### Provided information

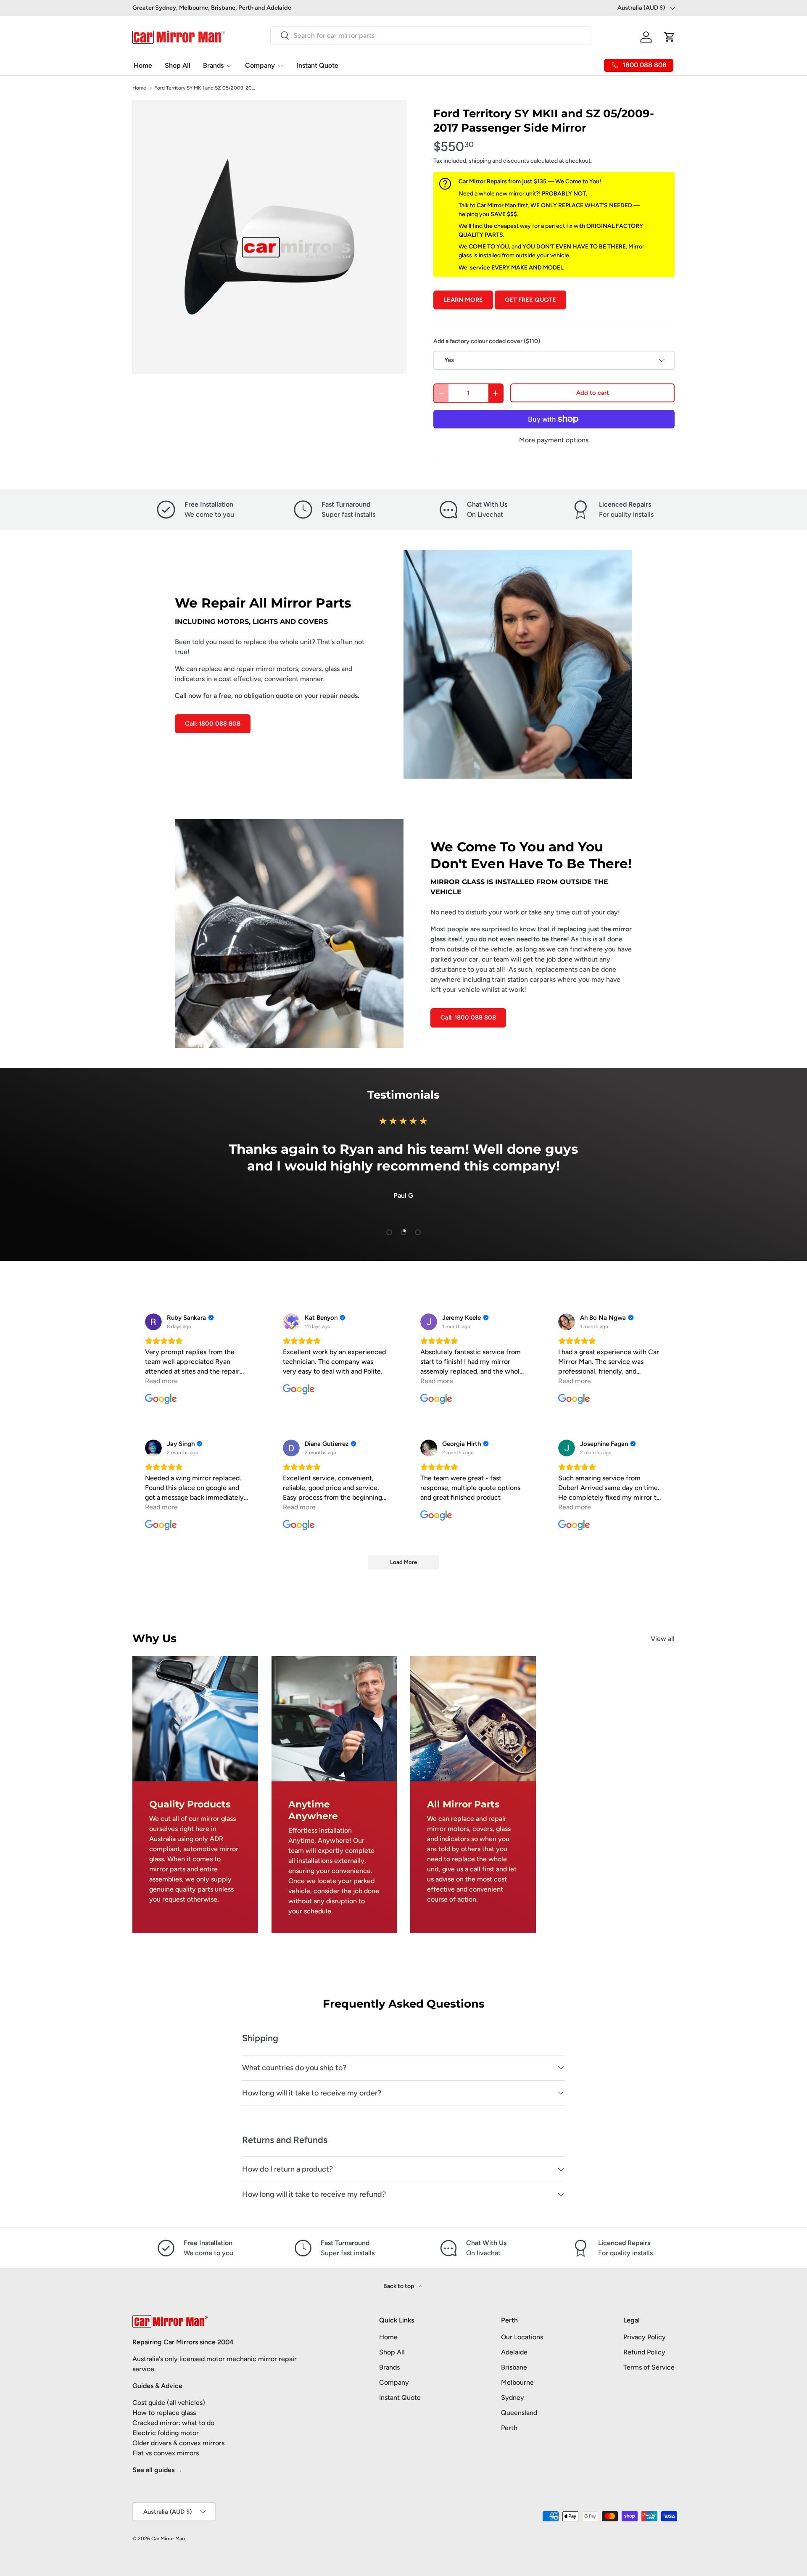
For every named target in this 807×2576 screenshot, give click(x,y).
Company (260, 65)
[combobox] (431, 35)
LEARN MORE (463, 300)
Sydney (512, 2398)
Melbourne (517, 2382)
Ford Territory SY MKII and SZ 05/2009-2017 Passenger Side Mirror (204, 87)
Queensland (519, 2413)
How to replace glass (164, 2413)
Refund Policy (644, 2352)
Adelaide (514, 2352)
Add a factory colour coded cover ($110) (486, 341)
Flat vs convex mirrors (165, 2453)
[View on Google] (153, 1321)
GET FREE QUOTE (530, 300)
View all (663, 1639)
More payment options (553, 440)
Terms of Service (649, 2367)
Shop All (177, 65)
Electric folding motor (165, 2433)
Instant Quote (317, 65)
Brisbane (514, 2367)
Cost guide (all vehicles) (168, 2403)
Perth (509, 2428)
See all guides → (157, 2470)
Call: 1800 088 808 (212, 723)
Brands (213, 65)
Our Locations (522, 2337)
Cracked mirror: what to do (173, 2423)
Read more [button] (161, 1381)
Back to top (399, 2286)
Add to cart (592, 392)
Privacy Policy (644, 2337)
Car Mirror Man (168, 2539)
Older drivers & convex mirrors (178, 2443)
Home (143, 65)
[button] (669, 37)
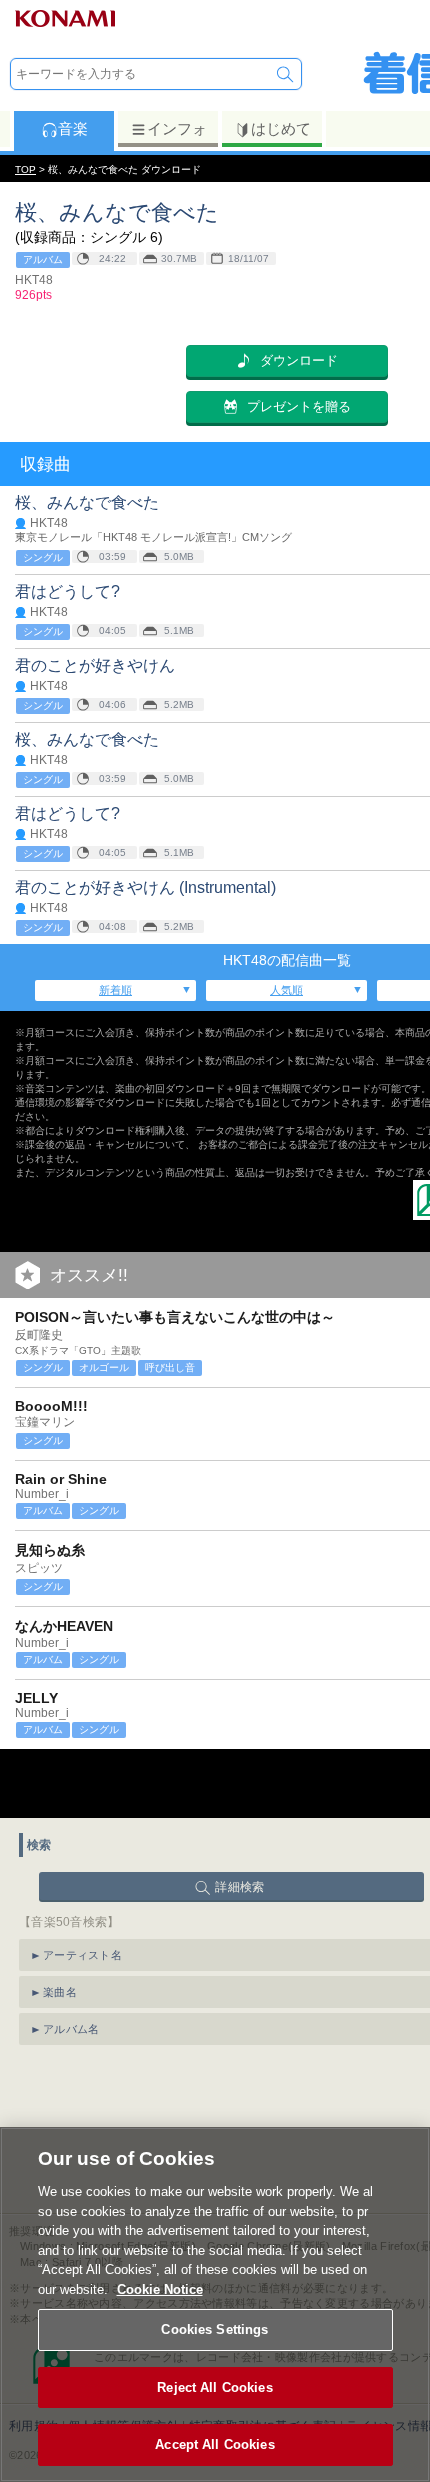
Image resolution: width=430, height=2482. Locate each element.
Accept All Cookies (214, 2444)
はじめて (281, 128)
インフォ (177, 128)
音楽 (73, 128)
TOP (25, 169)
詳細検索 (239, 1887)
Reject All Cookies (214, 2387)
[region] (215, 2304)
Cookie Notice (160, 2289)
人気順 (286, 990)
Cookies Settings (214, 2329)
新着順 (115, 990)
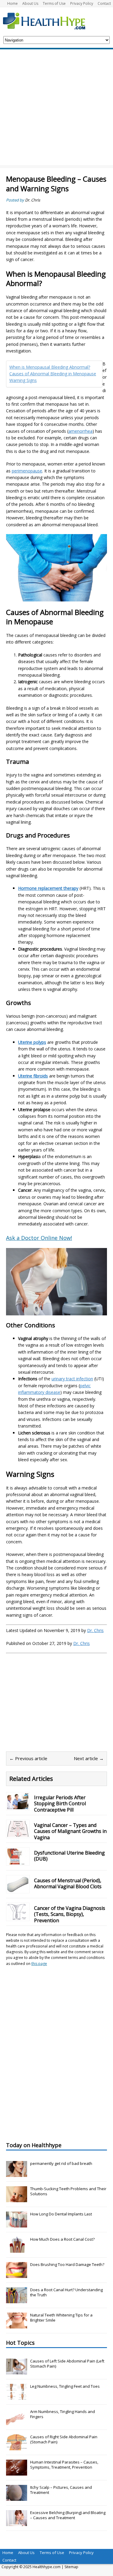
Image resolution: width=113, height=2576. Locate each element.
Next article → (89, 1758)
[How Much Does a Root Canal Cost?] (16, 2249)
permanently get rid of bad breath (61, 2163)
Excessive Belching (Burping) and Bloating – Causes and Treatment (67, 2515)
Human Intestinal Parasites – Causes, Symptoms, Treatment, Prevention (64, 2464)
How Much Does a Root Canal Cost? (62, 2239)
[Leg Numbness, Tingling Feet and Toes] (16, 2396)
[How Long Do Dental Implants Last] (16, 2224)
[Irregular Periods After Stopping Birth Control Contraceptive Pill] (17, 1805)
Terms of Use (54, 3)
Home (12, 3)
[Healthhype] (48, 20)
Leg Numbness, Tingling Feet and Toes (65, 2386)
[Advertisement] (56, 108)
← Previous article (28, 1758)
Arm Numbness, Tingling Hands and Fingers (62, 2414)
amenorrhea (80, 431)
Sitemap (71, 2566)
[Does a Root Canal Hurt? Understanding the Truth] (16, 2300)
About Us (30, 3)
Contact (104, 3)
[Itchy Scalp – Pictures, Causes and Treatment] (16, 2498)
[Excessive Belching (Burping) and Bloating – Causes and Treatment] (16, 2523)
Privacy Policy (81, 3)
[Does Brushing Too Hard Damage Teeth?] (16, 2274)
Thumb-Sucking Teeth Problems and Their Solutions (68, 2191)
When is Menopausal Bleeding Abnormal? (49, 367)
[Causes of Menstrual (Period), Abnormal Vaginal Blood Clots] (17, 1888)
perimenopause (27, 471)
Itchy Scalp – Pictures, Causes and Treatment (61, 2490)
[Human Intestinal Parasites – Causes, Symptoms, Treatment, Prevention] (16, 2472)
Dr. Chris (32, 200)
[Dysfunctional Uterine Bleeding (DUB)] (17, 1861)
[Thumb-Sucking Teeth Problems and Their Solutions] (16, 2199)
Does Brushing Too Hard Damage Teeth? (67, 2264)
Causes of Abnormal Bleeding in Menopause (52, 374)
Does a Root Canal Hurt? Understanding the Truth (66, 2292)
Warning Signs (23, 380)
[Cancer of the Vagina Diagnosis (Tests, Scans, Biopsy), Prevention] (17, 1916)
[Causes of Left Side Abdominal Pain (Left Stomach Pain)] (16, 2371)
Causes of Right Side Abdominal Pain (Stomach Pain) (63, 2439)
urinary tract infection (72, 1379)
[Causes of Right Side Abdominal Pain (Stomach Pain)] (16, 2447)
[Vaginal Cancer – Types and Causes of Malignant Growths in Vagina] (17, 1833)
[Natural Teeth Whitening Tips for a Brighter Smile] (16, 2325)
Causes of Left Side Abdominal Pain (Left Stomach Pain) (67, 2363)
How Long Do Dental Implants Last (61, 2214)
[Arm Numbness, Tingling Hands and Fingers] (16, 2422)
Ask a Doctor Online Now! (39, 1237)
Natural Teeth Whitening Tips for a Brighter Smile (61, 2317)
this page (39, 1963)
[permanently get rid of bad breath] (16, 2173)
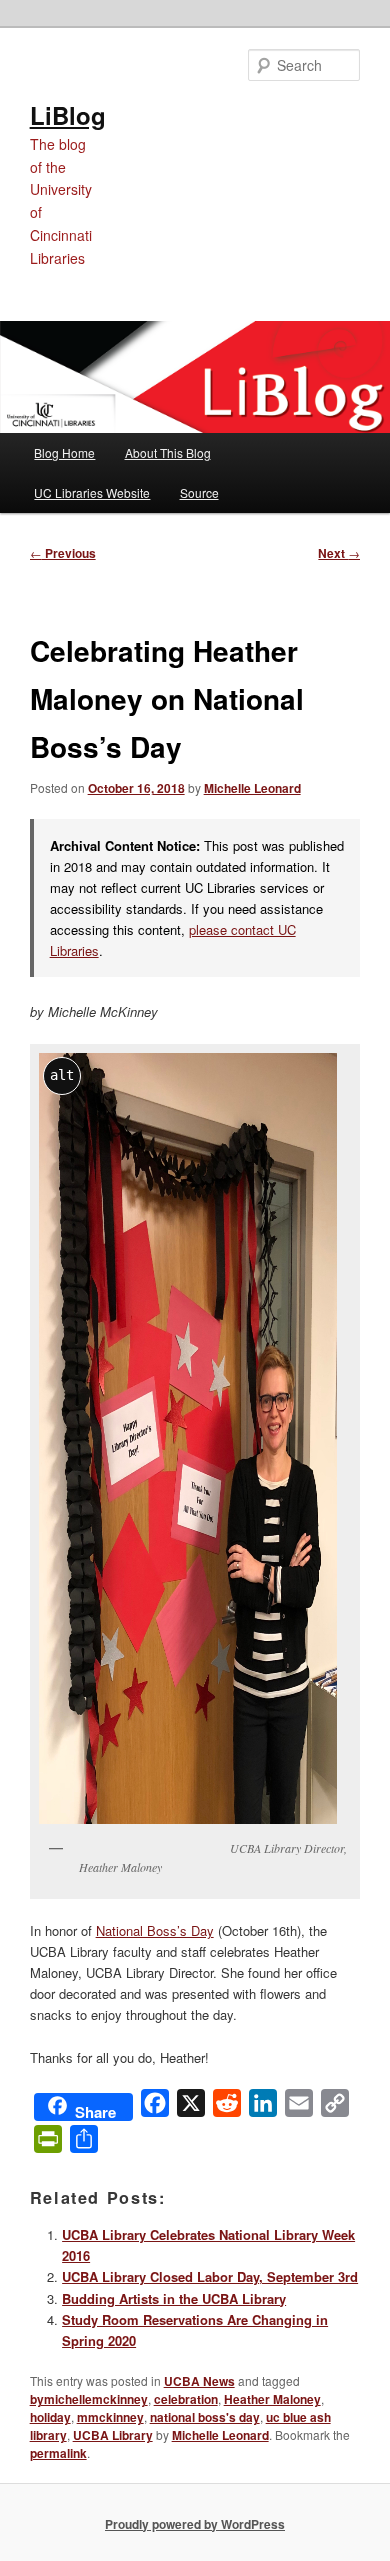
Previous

######

= What to do =
Count each line above where the string "Parasites" occurs. Give the number only.

= Response below =
2